### Document passage
# Breakfast sausage recipe?



## ns450f (Aug 28, 2018)

Anybody got a good recipe for venison breakfast sausage? Thanks


----------



## derekp1999 (Nov 17, 2011)

My family likes the maple breakfast sausage from the Hi Mountain kits.
Most of our local outdoors retailers (Sportsman's, Cabela's, Cal-Ranch, etc.) carry them.


----------



## ns450f (Aug 28, 2018)

I was really hoping for a non store bought recipe, but I got a couple books with some recipes and there is always Google so I should be fine


----------



## StillAboveGround (Aug 20, 2011)

Traditional breakfast sausage is basically sage, thyme, salt & pepper... if you like add red pepper and/or garlic, brown sugar, fennel.

Try ½ teaspoon to 1 tsp of each ingredient, then fry up a small sample to test...

With venison, you will want to make sure it has enough fat to at least fry itself...

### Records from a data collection
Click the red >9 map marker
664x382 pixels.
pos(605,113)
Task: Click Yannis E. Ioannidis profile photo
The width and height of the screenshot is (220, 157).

### Goal A
In the venison sausage thread, list the ingredients given as optional additions to traditional breakfast sausage.
### Goal B
According to the venison sausage thread, how much of each ingredient should be tried at first?
### Goal C
Summarize the venison sausage thread in three sentences.

### Full response A
- Red pepper
- Garlic
- Brown sugar
- Fennel

### Full response B
½ teaspoon to 1 teaspoon of each ingredient.

### Full response C
A user asks for a good recipe for venison breakfast sausage, and one reply recommends the maple breakfast sausage from the Hi Mountain kits sold at local outdoors retailers. The original poster answers that a non-store-bought recipe was the goal but that books and Google should be enough. Another reply says traditional breakfast sausage is basically sage, thyme, salt, and pepper, suggests ½ to 1 teaspoon of each ingredient with a small fried sample to test, and advises making sure the venison has enough fat to at least fry itself.